The UK aerospace industry, for example, is characterised by a number of place-based clusters, including: Airbus and its supplier base around Filton and Broughton; Leonardo and its supply chain companies in the South West; Spirit Belfast (formerly Bombardier Shorts), which drives growth across its supply base in Northern Ireland; Rolls-Royce and its predominantly Midlands-based supply chain made up of thousands of suppliers in the region; and Boeing’s actuation factory in Sheffield, which is seeing a number of small local suppliers, such as Maher, Mettis, Aeromet and MetLase, scale up.
Developing next-generation products often involves the introduction of new technologies and processes for which firms require external supplier expertise. Countries and regions hosting a critical mass of suppliers, human resources, R&D know-how, process development and engineering skills are better positioned to exploit the benefit of their research and technology base.
Conversely, the hollowing out of supply chains can lead to a vicious ‘invented here, produced elsewhere’ circle, where loss of key skills and know-how results in the inability to commercialise innovations emerging from the research and science base.
Ensuring healthy supply chains
With the goals of both avoiding the supply chain failures that make the news and strengthening the overall health of supply chains that contribute to the country’s prosperity, policy makers face a complicated task. But governments around the world are increasingly paying attention and designing supply chain interventions to achieve specific policy outcomes, not just address short-term problems.

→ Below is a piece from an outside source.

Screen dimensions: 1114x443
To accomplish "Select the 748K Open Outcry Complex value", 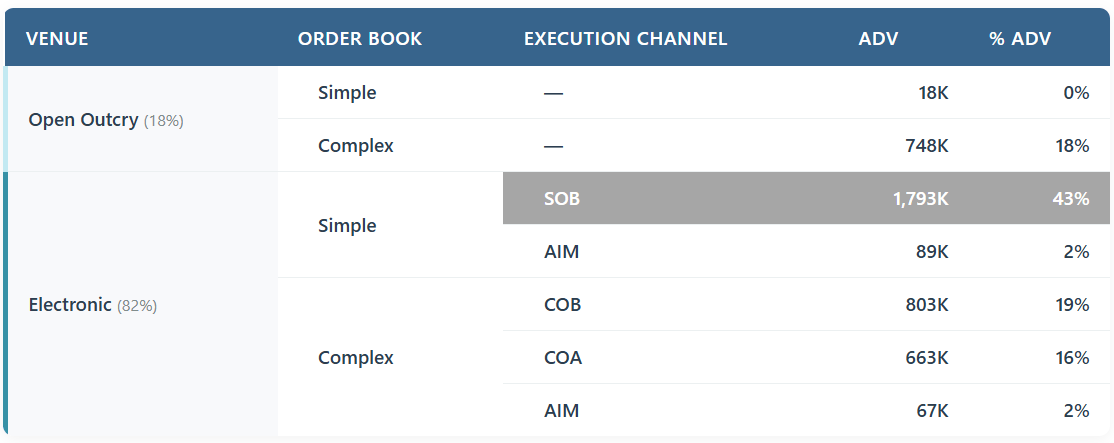I will (x=927, y=146).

Policy Links has reviewed many of these interventions as part of a report commissioned by the Department for Business and Trade (DBT) (formerly Department for Business, Energy and Industrial Strategy (BEIS)) Advanced Manufacturing Directorate to refresh the current evidence base and inform the development of new and existing policy options to support UK manufacturing supply chains.
Examples of interventions include mission-oriented programmes aimed at the rapid scale up of complete supply chains of critical supplies, as well as initiatives to identify risks and vulnerabilities in supply chains of critical products and develop mitigation strategies to ensure security of supply. Targeted FDI attraction programmes are aimed at attracting key firms to address supply chain gaps, while business support increases the capability of firms that are already part of the supply chains to exploit new opportunities for domestic supply.
Other policies include supporting proof-of-concept and technology demonstration, mapping supply chain needs to identify gaps for the industrialisation of emerging technologies, and R&D funding programmes in next-generation production process technologies.
Our Policy Links reports on international manufacturing policy responses to COVID-19 and new industrial capabilities for new economic growth provide a range of further examples and potential policy interventions for government to consider.
The answer to the next supply chain crisis does not start with short-term responses to a specific problem, but rather in considering the broader role supply chains have in a variety of policy areas and acting accordingly to support them.